◆ Prompt ◆
Please restate the data word for word, leaving out no line.

--- Input material Enclosed Below ---

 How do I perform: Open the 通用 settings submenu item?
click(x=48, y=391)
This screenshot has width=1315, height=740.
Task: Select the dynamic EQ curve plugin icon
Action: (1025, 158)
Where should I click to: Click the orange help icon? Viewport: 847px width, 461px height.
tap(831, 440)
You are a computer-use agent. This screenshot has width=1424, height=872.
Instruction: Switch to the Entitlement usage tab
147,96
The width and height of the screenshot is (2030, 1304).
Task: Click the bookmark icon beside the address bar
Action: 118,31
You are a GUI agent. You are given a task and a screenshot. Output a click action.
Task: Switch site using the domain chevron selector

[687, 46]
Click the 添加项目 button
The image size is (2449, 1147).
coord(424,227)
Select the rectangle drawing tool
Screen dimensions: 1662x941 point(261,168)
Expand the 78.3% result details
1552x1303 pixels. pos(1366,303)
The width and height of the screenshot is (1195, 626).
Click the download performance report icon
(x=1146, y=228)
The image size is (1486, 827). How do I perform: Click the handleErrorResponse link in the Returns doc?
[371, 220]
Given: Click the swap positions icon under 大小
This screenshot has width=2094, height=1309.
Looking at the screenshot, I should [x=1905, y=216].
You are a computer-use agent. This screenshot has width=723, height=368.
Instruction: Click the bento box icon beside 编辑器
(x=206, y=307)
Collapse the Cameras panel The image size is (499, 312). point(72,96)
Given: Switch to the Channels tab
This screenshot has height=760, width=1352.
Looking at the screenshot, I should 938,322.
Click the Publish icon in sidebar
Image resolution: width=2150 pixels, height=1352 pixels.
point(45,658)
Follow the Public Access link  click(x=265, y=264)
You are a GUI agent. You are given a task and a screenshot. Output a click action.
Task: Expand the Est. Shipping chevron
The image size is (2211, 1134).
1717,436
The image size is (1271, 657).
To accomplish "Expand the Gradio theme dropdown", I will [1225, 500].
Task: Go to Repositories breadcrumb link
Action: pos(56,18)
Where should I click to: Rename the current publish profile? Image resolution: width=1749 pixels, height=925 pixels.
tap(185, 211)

--- End of Enclosed Input material ---

◆ Solution to this problem ◆
 How do I perform: Open the 通用 settings submenu item?
click(x=48, y=391)
This screenshot has width=1315, height=740.
Task: Select the dynamic EQ curve plugin icon
Action: (1025, 158)
Where should I click to: Click the orange help icon? Viewport: 847px width, 461px height.
tap(831, 440)
You are a computer-use agent. This screenshot has width=1424, height=872.
Instruction: Switch to the Entitlement usage tab
147,96
The width and height of the screenshot is (2030, 1304).
Task: Click the bookmark icon beside the address bar
Action: 118,31
You are a GUI agent. You are given a task and a screenshot. Output a click action.
Task: Switch site using the domain chevron selector

[687, 46]
Click the 添加项目 button
The image size is (2449, 1147).
coord(424,227)
Select the rectangle drawing tool
Screen dimensions: 1662x941 point(261,168)
Expand the 78.3% result details
1552x1303 pixels. pos(1366,303)
The width and height of the screenshot is (1195, 626).
Click the download performance report icon
(x=1146, y=228)
The image size is (1486, 827). How do I perform: Click the handleErrorResponse link in the Returns doc?
[371, 220]
Given: Click the swap positions icon under 大小
This screenshot has width=2094, height=1309.
Looking at the screenshot, I should [x=1905, y=216].
You are a computer-use agent. This screenshot has width=723, height=368.
Instruction: Click the bento box icon beside 编辑器
(x=206, y=307)
Collapse the Cameras panel The image size is (499, 312). point(72,96)
Given: Switch to the Channels tab
This screenshot has height=760, width=1352.
Looking at the screenshot, I should 938,322.
Click the Publish icon in sidebar
Image resolution: width=2150 pixels, height=1352 pixels.
point(45,658)
Follow the Public Access link  click(x=265, y=264)
You are a GUI agent. You are given a task and a screenshot. Output a click action.
Task: Expand the Est. Shipping chevron
The image size is (2211, 1134).
1717,436
The image size is (1271, 657).
To accomplish "Expand the Gradio theme dropdown", I will [1225, 500].
Task: Go to Repositories breadcrumb link
Action: pos(56,18)
Where should I click to: Rename the current publish profile? Image resolution: width=1749 pixels, height=925 pixels.
tap(185, 211)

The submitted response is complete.